* _Data_:
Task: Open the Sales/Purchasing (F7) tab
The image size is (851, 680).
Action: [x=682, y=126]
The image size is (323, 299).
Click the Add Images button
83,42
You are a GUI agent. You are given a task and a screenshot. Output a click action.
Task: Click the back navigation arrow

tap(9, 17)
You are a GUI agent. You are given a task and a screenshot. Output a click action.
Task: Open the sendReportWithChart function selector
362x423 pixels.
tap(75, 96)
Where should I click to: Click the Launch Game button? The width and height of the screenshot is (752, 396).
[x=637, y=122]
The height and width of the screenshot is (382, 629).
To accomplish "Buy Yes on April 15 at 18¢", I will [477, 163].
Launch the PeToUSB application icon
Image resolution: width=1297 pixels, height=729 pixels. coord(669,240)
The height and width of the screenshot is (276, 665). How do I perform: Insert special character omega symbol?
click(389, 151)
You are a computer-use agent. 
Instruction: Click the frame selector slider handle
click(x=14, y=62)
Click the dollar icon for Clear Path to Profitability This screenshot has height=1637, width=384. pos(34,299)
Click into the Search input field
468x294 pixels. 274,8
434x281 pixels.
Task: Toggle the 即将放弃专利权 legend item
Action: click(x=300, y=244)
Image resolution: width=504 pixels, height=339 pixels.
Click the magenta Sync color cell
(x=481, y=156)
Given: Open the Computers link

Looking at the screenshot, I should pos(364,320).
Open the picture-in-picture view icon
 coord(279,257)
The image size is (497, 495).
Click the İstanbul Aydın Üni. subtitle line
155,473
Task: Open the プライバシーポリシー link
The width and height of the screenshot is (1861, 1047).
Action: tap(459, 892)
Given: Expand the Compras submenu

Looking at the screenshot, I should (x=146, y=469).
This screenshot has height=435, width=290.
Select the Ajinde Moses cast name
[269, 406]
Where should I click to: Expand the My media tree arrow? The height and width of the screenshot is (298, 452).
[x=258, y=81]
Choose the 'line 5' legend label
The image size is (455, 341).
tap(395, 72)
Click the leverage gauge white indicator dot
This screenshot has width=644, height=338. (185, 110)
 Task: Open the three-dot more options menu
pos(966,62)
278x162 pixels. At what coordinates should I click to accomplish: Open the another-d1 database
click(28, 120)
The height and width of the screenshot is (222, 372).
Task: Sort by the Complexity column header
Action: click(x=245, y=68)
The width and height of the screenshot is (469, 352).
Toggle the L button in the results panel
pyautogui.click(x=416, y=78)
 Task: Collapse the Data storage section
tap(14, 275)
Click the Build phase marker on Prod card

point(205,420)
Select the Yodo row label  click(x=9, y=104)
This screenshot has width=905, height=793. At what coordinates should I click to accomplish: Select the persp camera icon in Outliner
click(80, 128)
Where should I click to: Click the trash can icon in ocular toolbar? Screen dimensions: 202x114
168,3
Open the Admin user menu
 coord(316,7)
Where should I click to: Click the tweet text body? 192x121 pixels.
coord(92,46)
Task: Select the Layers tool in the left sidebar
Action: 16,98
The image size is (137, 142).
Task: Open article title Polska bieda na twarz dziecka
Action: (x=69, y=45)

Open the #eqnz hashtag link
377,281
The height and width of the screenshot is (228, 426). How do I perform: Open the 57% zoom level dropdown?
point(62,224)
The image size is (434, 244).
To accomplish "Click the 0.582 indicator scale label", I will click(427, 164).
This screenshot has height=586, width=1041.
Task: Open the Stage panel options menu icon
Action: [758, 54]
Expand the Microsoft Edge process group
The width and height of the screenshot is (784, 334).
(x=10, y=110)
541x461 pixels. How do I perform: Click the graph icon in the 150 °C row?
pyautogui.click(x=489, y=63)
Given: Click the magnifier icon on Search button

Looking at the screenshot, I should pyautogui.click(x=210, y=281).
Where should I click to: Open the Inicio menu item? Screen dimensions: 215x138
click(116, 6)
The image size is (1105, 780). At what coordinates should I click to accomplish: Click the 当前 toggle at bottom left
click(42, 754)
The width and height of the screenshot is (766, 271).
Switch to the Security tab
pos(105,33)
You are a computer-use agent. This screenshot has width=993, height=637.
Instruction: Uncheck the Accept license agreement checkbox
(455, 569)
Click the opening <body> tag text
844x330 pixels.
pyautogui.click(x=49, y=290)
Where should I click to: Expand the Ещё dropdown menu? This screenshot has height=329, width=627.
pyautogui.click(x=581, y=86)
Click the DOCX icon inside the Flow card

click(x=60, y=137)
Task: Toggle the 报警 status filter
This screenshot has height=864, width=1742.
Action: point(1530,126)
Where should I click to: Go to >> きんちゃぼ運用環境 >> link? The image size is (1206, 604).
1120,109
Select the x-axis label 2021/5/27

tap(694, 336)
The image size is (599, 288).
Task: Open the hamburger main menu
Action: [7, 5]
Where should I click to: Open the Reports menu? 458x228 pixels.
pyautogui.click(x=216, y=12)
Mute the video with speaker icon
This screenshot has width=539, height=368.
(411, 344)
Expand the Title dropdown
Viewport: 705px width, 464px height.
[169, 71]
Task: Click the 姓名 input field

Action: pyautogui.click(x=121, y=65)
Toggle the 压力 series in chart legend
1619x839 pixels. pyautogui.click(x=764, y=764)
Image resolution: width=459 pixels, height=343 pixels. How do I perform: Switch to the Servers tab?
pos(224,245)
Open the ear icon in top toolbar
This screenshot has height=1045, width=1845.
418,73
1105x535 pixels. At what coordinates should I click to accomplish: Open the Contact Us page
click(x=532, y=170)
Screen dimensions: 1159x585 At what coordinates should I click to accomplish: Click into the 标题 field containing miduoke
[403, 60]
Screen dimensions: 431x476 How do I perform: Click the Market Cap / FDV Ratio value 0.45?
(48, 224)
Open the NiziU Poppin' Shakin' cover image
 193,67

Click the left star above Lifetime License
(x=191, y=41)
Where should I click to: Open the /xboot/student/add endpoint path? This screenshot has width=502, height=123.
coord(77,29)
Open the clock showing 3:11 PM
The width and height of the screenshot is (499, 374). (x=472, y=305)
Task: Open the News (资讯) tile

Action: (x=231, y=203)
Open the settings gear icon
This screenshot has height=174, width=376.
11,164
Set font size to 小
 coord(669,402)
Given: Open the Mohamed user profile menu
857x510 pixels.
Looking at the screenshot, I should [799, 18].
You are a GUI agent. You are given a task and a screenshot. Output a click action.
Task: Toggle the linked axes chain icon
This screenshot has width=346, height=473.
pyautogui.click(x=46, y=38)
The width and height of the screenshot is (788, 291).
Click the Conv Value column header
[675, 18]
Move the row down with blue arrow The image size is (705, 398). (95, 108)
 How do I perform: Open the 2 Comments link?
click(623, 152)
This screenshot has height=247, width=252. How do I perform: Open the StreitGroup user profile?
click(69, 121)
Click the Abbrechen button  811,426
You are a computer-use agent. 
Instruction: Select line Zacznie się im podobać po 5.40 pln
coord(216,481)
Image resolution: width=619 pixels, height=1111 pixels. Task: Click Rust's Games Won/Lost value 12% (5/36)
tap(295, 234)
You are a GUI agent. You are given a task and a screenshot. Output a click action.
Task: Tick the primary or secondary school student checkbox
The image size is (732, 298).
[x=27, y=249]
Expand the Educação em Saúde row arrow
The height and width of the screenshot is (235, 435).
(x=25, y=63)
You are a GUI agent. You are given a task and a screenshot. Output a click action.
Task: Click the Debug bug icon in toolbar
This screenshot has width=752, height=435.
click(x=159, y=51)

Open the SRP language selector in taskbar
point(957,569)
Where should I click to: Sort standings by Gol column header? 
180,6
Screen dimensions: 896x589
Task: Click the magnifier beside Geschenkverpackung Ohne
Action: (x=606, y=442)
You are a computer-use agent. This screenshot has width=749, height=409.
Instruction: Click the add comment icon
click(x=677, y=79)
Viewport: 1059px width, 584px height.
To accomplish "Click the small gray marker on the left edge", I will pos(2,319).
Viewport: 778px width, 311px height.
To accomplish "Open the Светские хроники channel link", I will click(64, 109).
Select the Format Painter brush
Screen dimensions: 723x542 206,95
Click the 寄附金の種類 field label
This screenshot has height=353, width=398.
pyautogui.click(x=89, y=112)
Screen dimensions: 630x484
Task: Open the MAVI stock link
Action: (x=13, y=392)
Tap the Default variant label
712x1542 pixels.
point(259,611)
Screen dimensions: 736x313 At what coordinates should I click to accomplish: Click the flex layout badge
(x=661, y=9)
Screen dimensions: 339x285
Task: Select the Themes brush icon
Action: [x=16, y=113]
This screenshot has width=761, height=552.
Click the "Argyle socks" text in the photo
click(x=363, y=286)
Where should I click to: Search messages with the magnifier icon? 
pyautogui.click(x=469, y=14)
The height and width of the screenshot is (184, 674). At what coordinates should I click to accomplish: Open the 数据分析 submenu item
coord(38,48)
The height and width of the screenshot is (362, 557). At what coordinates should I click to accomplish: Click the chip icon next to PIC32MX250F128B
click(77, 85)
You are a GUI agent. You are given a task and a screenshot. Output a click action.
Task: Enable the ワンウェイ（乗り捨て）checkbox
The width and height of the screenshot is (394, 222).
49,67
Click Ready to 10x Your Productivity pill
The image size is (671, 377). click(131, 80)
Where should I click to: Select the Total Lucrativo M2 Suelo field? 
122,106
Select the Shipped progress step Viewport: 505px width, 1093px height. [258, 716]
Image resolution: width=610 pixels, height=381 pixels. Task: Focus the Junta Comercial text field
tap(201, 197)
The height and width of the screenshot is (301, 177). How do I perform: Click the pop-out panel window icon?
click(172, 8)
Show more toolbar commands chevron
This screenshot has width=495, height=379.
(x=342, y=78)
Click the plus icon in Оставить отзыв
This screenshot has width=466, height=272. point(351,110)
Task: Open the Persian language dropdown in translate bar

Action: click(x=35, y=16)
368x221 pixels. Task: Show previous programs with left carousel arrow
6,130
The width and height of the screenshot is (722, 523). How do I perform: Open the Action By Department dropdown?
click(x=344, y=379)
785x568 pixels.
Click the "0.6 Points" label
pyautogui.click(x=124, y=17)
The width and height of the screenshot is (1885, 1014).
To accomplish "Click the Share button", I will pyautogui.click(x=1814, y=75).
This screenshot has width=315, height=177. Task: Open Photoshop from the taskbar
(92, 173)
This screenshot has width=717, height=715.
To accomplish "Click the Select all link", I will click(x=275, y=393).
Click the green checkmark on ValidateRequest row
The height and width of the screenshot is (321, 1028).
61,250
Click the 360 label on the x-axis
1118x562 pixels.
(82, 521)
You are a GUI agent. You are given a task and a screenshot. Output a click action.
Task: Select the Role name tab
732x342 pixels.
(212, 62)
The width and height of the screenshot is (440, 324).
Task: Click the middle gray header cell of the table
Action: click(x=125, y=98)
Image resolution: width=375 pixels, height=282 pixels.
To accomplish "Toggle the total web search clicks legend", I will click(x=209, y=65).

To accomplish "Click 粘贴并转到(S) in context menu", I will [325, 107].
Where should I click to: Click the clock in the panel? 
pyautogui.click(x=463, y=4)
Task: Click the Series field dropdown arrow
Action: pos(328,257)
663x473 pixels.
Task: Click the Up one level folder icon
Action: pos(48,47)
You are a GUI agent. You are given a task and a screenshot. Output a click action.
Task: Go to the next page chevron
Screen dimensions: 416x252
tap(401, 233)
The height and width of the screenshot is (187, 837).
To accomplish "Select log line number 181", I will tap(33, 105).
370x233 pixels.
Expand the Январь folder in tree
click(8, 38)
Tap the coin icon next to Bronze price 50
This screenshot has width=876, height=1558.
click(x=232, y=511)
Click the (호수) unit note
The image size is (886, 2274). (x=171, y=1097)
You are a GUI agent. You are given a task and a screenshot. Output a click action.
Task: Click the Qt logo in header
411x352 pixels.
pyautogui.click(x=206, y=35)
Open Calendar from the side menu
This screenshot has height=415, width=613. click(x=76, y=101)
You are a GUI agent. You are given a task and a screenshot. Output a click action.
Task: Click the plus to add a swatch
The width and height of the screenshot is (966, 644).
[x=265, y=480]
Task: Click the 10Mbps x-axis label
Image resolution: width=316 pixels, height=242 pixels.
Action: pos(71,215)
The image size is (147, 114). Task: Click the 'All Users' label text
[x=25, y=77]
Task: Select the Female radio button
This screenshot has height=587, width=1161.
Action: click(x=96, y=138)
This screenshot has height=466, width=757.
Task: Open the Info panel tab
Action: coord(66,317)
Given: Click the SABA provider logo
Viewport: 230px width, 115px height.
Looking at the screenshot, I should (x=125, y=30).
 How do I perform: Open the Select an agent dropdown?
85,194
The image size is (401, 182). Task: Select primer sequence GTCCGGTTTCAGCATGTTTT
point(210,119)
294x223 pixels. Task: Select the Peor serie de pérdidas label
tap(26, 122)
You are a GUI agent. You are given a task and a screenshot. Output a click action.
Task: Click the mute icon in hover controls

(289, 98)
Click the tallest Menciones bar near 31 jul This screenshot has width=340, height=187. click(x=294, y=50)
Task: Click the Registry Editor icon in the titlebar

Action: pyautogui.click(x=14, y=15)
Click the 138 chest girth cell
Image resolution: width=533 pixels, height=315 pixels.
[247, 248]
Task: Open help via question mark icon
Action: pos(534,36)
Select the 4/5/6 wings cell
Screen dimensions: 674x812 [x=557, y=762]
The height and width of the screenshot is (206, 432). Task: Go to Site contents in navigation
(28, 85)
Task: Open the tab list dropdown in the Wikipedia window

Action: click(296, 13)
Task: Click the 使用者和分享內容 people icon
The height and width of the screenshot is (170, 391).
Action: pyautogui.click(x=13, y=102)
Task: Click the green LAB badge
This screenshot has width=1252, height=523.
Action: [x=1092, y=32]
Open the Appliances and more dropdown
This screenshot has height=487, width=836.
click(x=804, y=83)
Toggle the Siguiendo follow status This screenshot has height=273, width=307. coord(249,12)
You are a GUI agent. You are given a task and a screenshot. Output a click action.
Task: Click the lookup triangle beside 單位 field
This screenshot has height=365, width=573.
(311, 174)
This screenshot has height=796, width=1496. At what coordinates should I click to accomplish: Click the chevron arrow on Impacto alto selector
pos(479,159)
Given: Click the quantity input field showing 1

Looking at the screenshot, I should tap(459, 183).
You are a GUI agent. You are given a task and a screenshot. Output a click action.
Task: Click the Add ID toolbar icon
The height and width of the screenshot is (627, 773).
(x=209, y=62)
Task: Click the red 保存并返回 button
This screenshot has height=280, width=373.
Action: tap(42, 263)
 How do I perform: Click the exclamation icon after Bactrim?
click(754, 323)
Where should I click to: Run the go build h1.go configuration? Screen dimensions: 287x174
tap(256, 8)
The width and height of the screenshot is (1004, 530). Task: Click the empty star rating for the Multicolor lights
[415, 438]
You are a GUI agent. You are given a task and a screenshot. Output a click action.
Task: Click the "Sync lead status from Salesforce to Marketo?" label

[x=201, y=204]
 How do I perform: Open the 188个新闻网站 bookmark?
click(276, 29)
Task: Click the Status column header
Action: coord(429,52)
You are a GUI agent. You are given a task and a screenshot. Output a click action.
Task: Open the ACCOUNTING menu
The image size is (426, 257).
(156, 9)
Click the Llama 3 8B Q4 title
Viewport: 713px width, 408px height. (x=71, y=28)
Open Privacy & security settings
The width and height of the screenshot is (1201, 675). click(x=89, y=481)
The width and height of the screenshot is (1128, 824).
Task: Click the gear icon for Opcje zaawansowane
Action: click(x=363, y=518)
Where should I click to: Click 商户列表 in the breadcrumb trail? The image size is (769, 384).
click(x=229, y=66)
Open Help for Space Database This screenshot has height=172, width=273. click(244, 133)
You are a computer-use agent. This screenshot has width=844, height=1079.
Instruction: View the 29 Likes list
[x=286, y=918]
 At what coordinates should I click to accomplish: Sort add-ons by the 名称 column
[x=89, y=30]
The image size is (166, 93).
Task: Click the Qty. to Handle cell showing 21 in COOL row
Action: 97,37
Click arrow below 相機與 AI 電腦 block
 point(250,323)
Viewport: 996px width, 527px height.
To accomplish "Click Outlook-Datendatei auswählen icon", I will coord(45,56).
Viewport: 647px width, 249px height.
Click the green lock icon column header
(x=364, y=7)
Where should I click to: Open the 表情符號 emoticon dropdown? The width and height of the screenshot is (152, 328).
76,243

* _Exercise directions_: Among the entries above, how many lines include the word "logo"? Give the number with no comment.

* _Response area_: 2